We are exposed to a variety of market risks including credit risk, commodity price risk and
interest rate risk. We address these risks through a program of risk management which includes the
use of derivative instruments. The following quantitative and qualitative information is provided
about financial instruments to which we are a party at June 30, 2009, and from which we may incur
future gains or losses from changes in market interest rates or commodity prices and losses from
extension of credit. We do not enter into derivative or other financial instruments for
speculative or trading purposes.
Hypothetical changes in interest rates and commodity prices chosen for the following estimated
sensitivity analysis are considered to be reasonably possible near-term changes generally based on
consideration of past fluctuations for each risk category. However, since it is not possible to
accurately predict future changes in interest rates and commodity prices, these hypothetical
changes may not necessarily be an indicator of probable future fluctuations.
Credit risk. We monitor our risk of loss due to non-performance by counterparties of their
contractual obligations. Our principal exposure to credit risk is through the sale of our oil and
natural gas production, which we market to energy marketing companies and refineries. We monitor
our exposure to these counterparties primarily by reviewing credit ratings, financial statements
and payment history. We extend credit terms based on our evaluation of each counterpartys
creditworthiness. Although we have not generally required our counterparties to provide collateral
to support their obligation to us, we may, if circumstances dictate, require collateral in the
future. In this manner, we reduce credit risk.

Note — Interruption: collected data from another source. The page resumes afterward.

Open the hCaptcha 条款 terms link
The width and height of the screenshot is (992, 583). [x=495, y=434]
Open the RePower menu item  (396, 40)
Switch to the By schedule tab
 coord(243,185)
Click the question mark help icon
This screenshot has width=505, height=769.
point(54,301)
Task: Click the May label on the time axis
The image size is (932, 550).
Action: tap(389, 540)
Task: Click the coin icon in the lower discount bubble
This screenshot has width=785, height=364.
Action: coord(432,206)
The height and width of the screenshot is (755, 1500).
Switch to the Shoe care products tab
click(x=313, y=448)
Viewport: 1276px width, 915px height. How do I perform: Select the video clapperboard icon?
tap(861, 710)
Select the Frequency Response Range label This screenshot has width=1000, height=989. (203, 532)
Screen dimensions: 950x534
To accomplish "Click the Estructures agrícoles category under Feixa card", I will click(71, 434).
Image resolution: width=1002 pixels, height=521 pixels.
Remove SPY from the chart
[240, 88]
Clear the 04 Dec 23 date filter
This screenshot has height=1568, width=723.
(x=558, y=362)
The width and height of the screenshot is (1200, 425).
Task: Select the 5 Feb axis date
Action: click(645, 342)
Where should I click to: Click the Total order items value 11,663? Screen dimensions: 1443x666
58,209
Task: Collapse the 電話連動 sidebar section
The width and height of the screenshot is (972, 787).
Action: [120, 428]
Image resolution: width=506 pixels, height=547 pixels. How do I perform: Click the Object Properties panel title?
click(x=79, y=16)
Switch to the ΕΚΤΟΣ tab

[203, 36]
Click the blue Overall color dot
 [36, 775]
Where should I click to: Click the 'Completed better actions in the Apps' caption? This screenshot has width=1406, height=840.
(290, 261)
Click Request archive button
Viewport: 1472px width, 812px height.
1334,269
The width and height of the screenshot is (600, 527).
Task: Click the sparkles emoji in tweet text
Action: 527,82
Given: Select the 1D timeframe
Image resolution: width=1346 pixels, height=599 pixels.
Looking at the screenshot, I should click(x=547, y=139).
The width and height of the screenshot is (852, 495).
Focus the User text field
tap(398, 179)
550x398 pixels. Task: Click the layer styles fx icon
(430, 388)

Commodity price risk. We are exposed to market risk as the prices of oil and natural gas are
subject to fluctuations resulting from changes in supply and demand. To reduce our exposure to
changes in the prices of oil and natural gas we have entered into, and may in the future enter into
additional commodity price risk management arrangements for a portion of our oil and natural gas
production. The agreements that we have entered into generally have the effect of providing us with
a fixed price for a portion of our expected future oil and natural gas production over a fixed
period of time. Our commodity price risk management activities could have the effect of reducing
net income and the value of our common stock. At June 30, 2009, the net unrealized asset on our
commodity price risk management contracts was $24.3 million. An average increase in the commodity
price of $10.00 per barrel of oil and $1.00 per Mcf for natural gas from the commodity prices at
June 30, 2009, would have resulted in a net unrealized liability on our commodity price risk
management contracts, as reflected on our consolidated balance sheet at June 30, 2009, of
approximately $81.0 million.
At June 30, 2009, we had (i) an oil price collar and oil price swaps that settle on a monthly
basis covering future oil production from July 1, 2009 through December 31, 2012 and (ii) a natural
gas price swap, natural gas price collars and natural gas basis swaps covering future natural gas
production from July 1, 2009 to December 31, 2011, see Note I of the Condensed Notes to
Consolidated Financial Statements included in Item 1. Consolidated Financial Statements
(Unaudited) for additional information on the commodity derivative contracts. The average NYMEX
oil futures price and average NYMEX natural gas futures prices for the three months ended June 30,
2009, was $59.83 per Bbl and $3.80 per MMBtu, respectively. At August 3, 2009, the NYMEX oil
futures price and NYMEX natural gas futures price was $71.58 per Bbl and $4.03 per MMBtu,
respectively. The decrease in oil and natural gas prices, should it continue during 2009, should
increase the fair value asset of our commodity derivative contracts from their recorded balance at
June 30, 2009. Changes in the recorded fair value of the undesignated commodity derivative
contracts are marked to market through earnings as unrealized gains or losses. The potential
increase in fair value asset would be recorded in earnings as unrealized gains. However, an
increase in the average NYMEX oil and natural gas futures price above those at June 30, 2009 would
result in an decrease in fair value asset and unrealized losses in earnings. We are currently
unable to estimate the effects on the earnings of future periods resulting from changes in the
market value of our commodity derivative contracts.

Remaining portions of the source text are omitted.